早速、店の電話が鳴った。遠藤駿の母は電話を取り、伝票を厨房へ回した。遠藤駿は海斗達に注文内容を伝えた。
「注文が入ったから二人の出番だよ。注文先は関内にある羽衣商事。伏見達も知っている、京野の会社だよ」
海斗は遠藤駿に質問をした。
「で、京野の会社から幾つ注文が入ったの?」
「十人前だよ、流石、京野君だよ。ウチの大お得意先だからね。……だから学校でも頭が上がらなくてさ」
松本蓮は関心をした。
「偉いな、遠藤。ホントの経営者みたいだな」
再び、遠藤駿は照れた。うなぎが焼きあがると海斗と松本蓮は、うな重を自転車に乗せ羽衣商事に向かった。
ここはオフィスビルが立ち並ぶ関内駅の周辺に有る羽衣町。中でも目を引くガラス張りの大きな建物が羽衣商事の本社ビルだ。

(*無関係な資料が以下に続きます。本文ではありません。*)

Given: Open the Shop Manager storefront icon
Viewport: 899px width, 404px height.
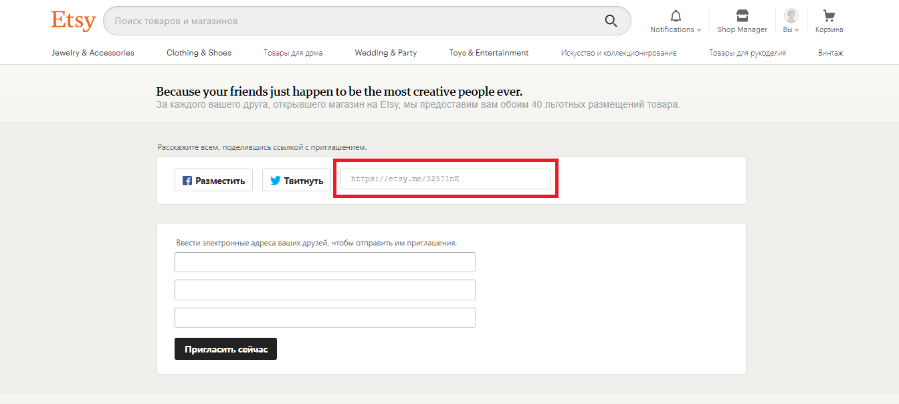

海斗達は自動ドアを抜け、エントランスホールに入った。天井の高い大きなホールの正面に受け付けが有り、綺麗なお姉さんが対応していた。ホールの右側には打ち合わせブースが並び、左側にはソファーがあった。ソファーには数人のビジネスマンが腰を下ろしていた。
松本蓮は雰囲気に飲まれた。
「すげーな海斗、ここが京野の会社かー。このうな重、誰に渡せばいいんだ?」
「まあ、受付に聞いてみるよ」
海斗は受付に事情を話すと女性は優しく答えた。
「左手奥へ進みエレベーターで六階に上がって下さい。近くにカウンターが有るので、そこで再び声をかけてください」
海斗と松本蓮は六階に上がった。エレベーターを出ると小さなカウンターが有った。
カウンターには誰もおらず、一年振りであったが、海斗は慣れた口調で呼びかけた。
「毎度、有難う御座います。うなぎ屋 遠藤です。うな重を十人前お持ちしましたー!」
奥から品の良い女性が現れた。
「有難う遠藤さん。お代はココに置くわね」
彼女は代金を入れた封筒をカウンターに置いた。海斗は封筒の中身を確認して領収書を渡した。
「お釣りがなくて、助かります」
「まあ、丁寧な子ね」
すると、彼女の後ろから京野颯太が現れた。
「白鳥さん、遠藤のうなぎ来た? あれ、遠藤じゃなくて伏見君と松本君が、運んで来てくれたのか、お疲れ様。僕が会議室に運ぶから白鳥さんは、お茶を入れてくれますか?」
「はい、解りました」
京野颯太は、うな重をもって会議室に向かった。白鳥さんは受付を離れる前に話しかけた。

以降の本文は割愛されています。